At the end of our first oncology appointment, she recommended neoadjuvant chemotherapy too. She informed us that at the end of five cycles of chemo, I would have scans to evaluate if my tumor was shrinking. She even said that just a 20 percent shrinkage would be a good response, and in that situation, she would take my case to the tumor committee.

Neoadjuvant chemotherapy can be a two-edged sword. Chemo sometimes has serious side effects, and some patients may become too weak for surgery afterward. 

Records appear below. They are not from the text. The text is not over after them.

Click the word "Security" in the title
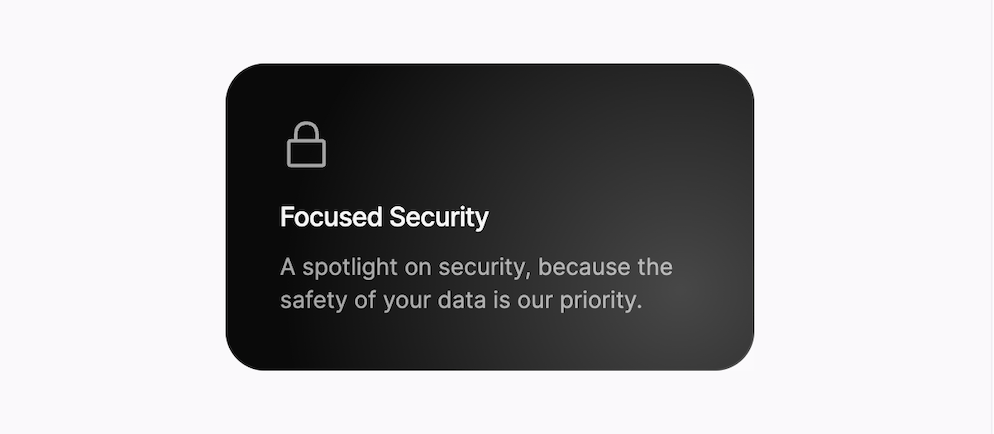The width and height of the screenshot is (994, 434). coord(439,217)
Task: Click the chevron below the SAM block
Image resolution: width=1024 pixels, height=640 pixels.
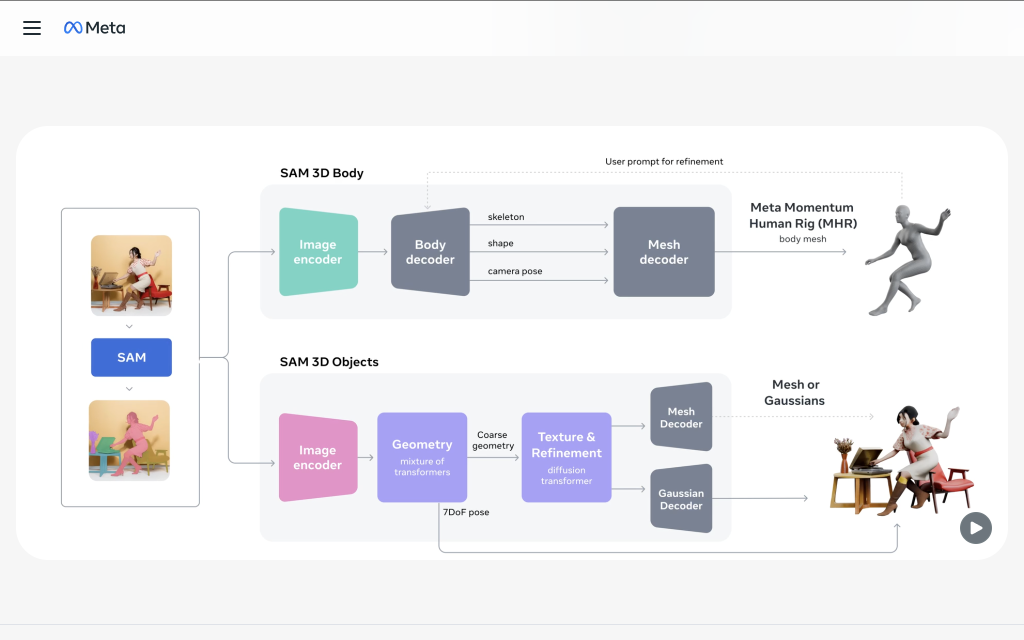Action: coord(130,388)
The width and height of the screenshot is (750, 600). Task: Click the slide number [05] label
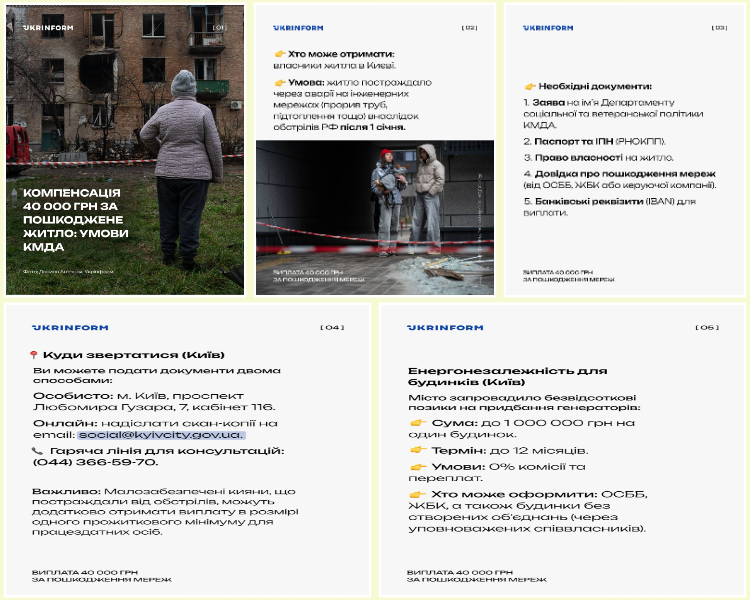(706, 328)
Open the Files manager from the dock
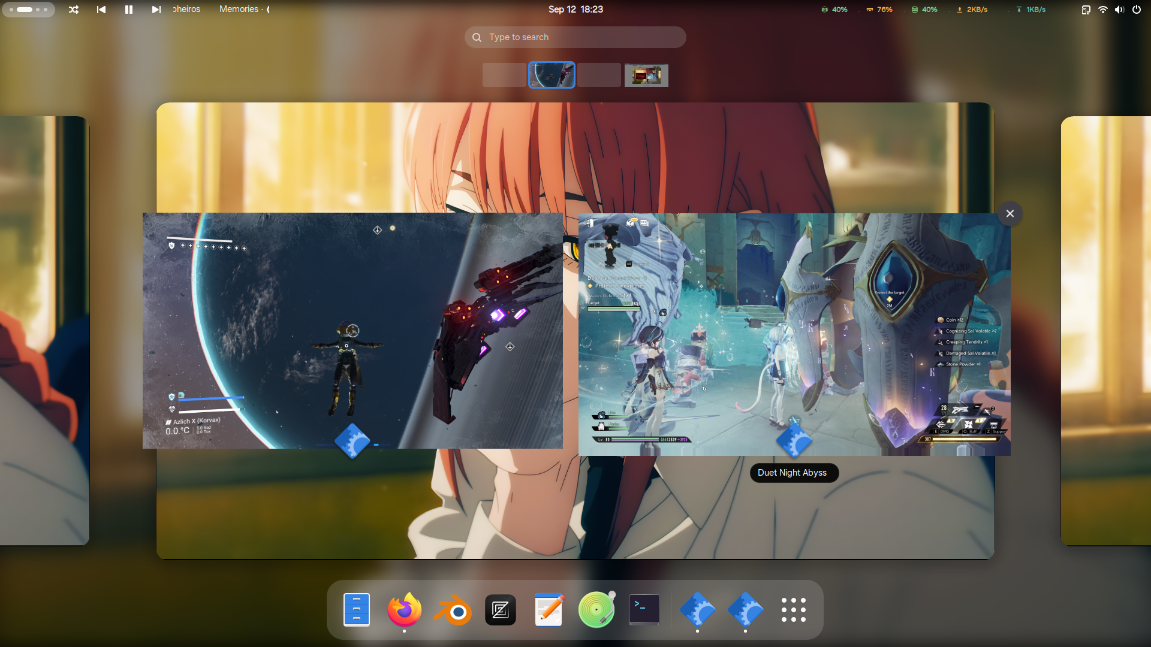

Many patients benefit from a second opinion before beginning treatment. Unless you have been advised that your cancer is aggressive and you need to begin treatment immediately, don’t worry about the slight delay in treatment when you seek a second opinion. Having peace of mind is paramount.

Adjuvant Therapy/Chemotherapy

Adjuvant therapy (which includes chemotherapy, targeted therapy, hormone therapy or radiation therapy) is given to patients after surgery to help prevent a recurrence. Sometimes, cancer cells escape and form micrometastasis that can’t be seen on scans.
Adjuvant chemo is also known as “mop-up” chemo. The concept is similar to military mopping-up operations. Soldiers and aircraft search for the last pockets of resistance from enemy forces and destroy them. Whatever the stage, most cancer patients realize that if just one cancer cell remains, we are at risk for recurrence. 

Every type of cancer has different recommendations on whether adjuvant chemotherapy is recommended. Some types of cancers are more likely to spread. Pathology reports may influence the decision to have adjuvant chemo too – poorly differentiated cells or a tumor that has almost penetrated the colon or uterine wall or the presence of positive lymph nodes. 

Patients are often faced with a difficult decision after surgery. They might be given three choices:
1. Do nothing. Wait and see.
2. Have a short round of a milder chemotherapy drug.
3. Have a longer round of strong chemotherapy. 

These are situations when obtaining a second opinion is a wise choice.

Patients and their healthcare professionals have to weigh the benefits against the risks. Adjuvant therapies carry risks and side effects so they must be weighed against the risk of recurrence. A number of factors influence our decisions.

• Cancer Type. For cancers such as breast and colorectal cancer, adjuvant seems to have positive benefits in helping prevent the cancer from recurring.
• Stage. Early stage cancers aren’t as likely to recur so there is less benefit. Patients with more advanced stage cancers, especially where there may be lymph node involvement, are likely to benefit from adjuvant therapies.
• The number of Lymph Nodes. The more lymph nodes involved, the more likely a cancer is to recur after surgery.
• Hormone Receptivity. Breast cancer patients who test positive for hormone sensitivity are ideal candidates for adjuvant hormone therapy after surgery.

Unfortunately, receiving adjuvant chemo or other therapies does not guarantee that your cancer won’t return, but it increases the odds in your favor. 

For your peace of mind, get a second opinion if you feel conflicted over the decision to receive adjuvant chemotherapy.